• **Selected text**:
# The offspring of besseae 'Rob's Choice' AM/AOS



## Drorchid (Mar 9, 2007)

As we just posted pictures of Phrag. besseae 'Rob's Choice' AM/AOS; I thought you guys would be interested to see what it can potentially do as a parent; I had posted a lot of these pictures in previous threads, but I thought it would be nice to see them all together.

Here are some of the offspring that got awarded:

Phrag. Don Wimber 'Wimbledon Giant' AM/AOS (Eric Young 'Mount Millais' AM/AOS (4N) x besseae 'Rob's Choice' AM/AOS)






Phrag. Windsor Castle (Elizabeth Castle 'Glamis' AM/OS x besseae 'Rob's Choice' AM/AOS)





Phrag. Scarlet O'Hara 'Fernbrook' HCC/AOS (Jason Fischer 'Red Warrior' x besseae 'Rob's Choice' AM/AOS)





Phrag. April Fool 'Fool's Gold' (cardinale x besseae 'Rob's Choice')





Phrag. Jimmi Hendrix 'Guitar Player' (April Fool 'Fools Gold' x besseae 'Rob's Choice' AM/AOS)





It is intersting to note that in all these instances Rob's Choice was used as the pollen parent. It seems like we barely have luck in using it as a pod parent.

The only time we got a successfull hybrid with using Rob's Choice as a podparent is when we remade Phrag. Barbara LeAnn (= besseae 'Rob's Choice' AM/AOS x fischeri):






Enjoy!

Robert


----------



## NYEric (Mar 9, 2007)

Yay besseae hybrids!!!


----------



## cdub (Mar 9, 2007)

I'll be right back, I have to go pick Zach up off the floor now.


----------



## Ron-NY (Mar 9, 2007)

:clap: WOW!!!!:clap: :drool:


----------



## slippertalker (Mar 9, 2007)

Being a 4N parent, it sure dominates the hybrids.... That's about as dark as Don Wimber gets. Very impressive parent.


----------



## Scooby5757 (Mar 9, 2007)

Great thread to follow up the first! Thank you!


----------



## Heather (Mar 9, 2007)

Chris, can you come and pick me up too please?

• **Data extract**:
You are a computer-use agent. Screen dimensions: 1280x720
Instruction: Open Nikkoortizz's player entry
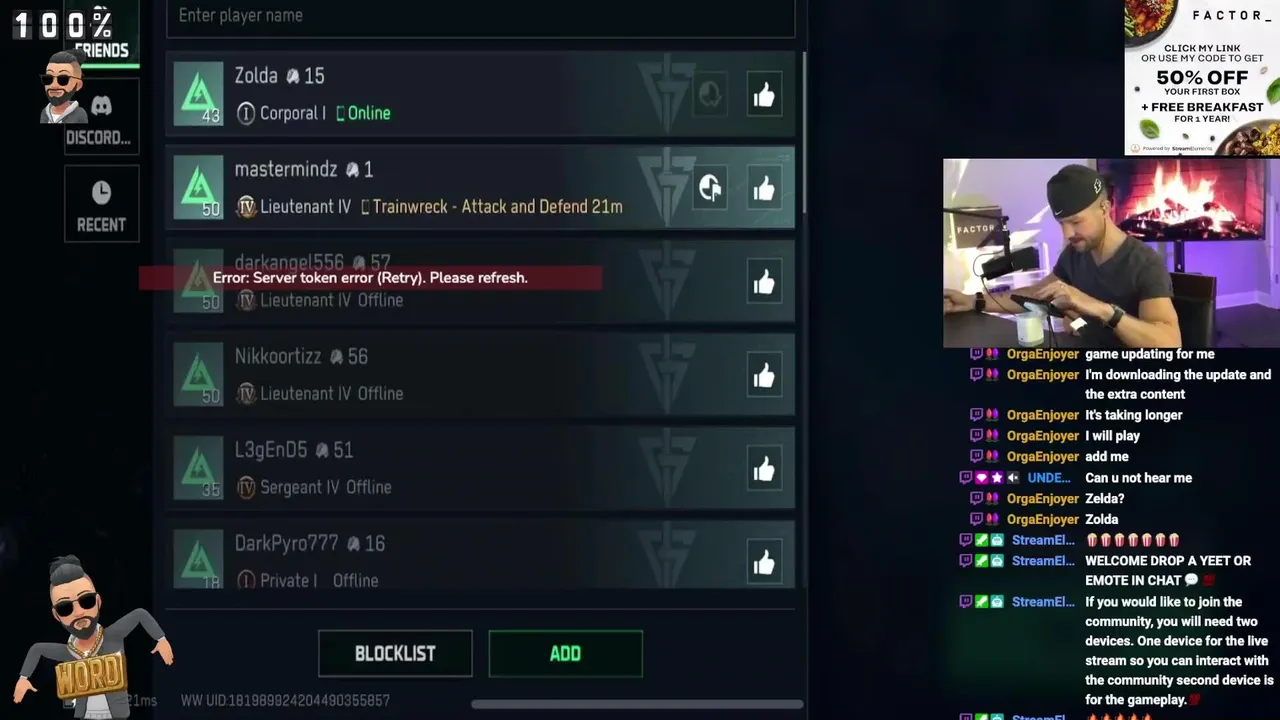[x=480, y=376]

• **What needs to be done**:
From the forum thread on besseae 'Rob's Choice' offspring, list the hybrids (grex names only) that use 'Rob's Choice' as the pollen parent.

• **Result of this task**:
- Phrag. Don Wimber
- Phrag. Windsor Castle
- Phrag. Scarlet O'Hara
- Phrag. April Fool
- Phrag. Jimmi Hendrix